SECTION(«Arrays and Hashes»)
- bash-2: arrays, bash-4: hashes (associative arrays)
- zero-based, one-dimensional only
- three ways of assigning values
- negative parameters in arrays and string-extraction (bash-4.2)
EXERCISES()
- The following three array assignments are equivalent:
CMD(arr=(one two three)), CMD(«arr=([0]=one [1]=two [2]=three)»),
CMD(«arr[0]=one; arr[1]=two; arr[2]=three»). Discuss the pros and
cons of each version.
- Define an array with CMD(«arr=(one two three)»).
- Learn how to determine the number of elements that have been assigned
(three in this example).
- Convert all entries to upper case without iterating.
- Print all entries which do not contain an CMD(«"o"») character,
again without iterating (result: CMD(«three»)).
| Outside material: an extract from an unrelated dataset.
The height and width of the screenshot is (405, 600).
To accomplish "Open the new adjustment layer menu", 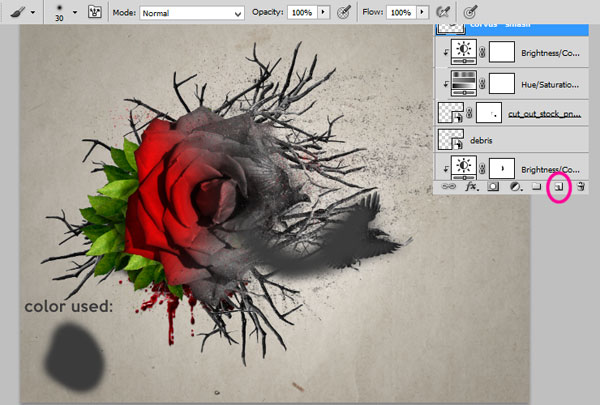I will point(515,186).
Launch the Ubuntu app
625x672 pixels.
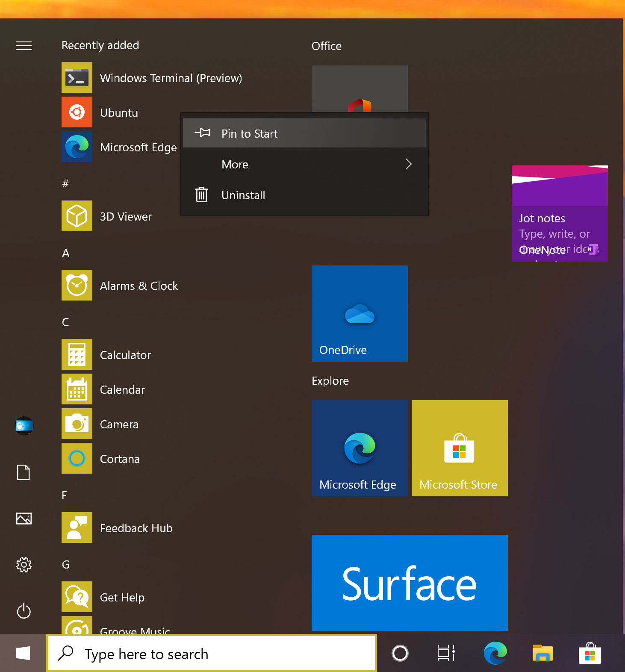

- Use arrays to write a bash script that lists itself, including
line numbers, and does not call any external command (CMD(«sed,
awk, perl, python, ...»)). Try to get rid of the loop in this
REFERENCE(«self-list.bash», «solution»),
- CMD(«rot13») is a simple "encryption" algorithm which shifts each
letter in the alphabet a-z by 13 characters and leaves non-letter
characters unchanged. That is, CMD(«a») maps to CMD(«n»),
CMD(«b») maps to CMD(«o»), ..., CMD(«m») maps to CMD(«z»),
CMD(«n») maps to CMD(«a»), and so on. Implement CMD(«rot13»)
using an associative array. Compare your solution with this
REFERENCE(«rot13.bash», «implementation») which reads from
stdin and writes to stdout. Verify that "encrypting" twice with
CMD(«rot13») is a no-op.
- Examine the CMD(BASH_VERSINFO) array variable to check whether the
running bash instance supports negative array indices.
- Write a bash script which reads from stdin and prints the last word
of the input.
HOMEWORK(«
Bash-4.2 added support for negative array indices and string
extraction (count backward from the last element). Apply this feature
to print all but the first and last character of the last word of
each input line.
», «
The script below implements a loop which reads lines from stdin into
an array. In each interation of the loop we use CMD(«${arr[-1]}»)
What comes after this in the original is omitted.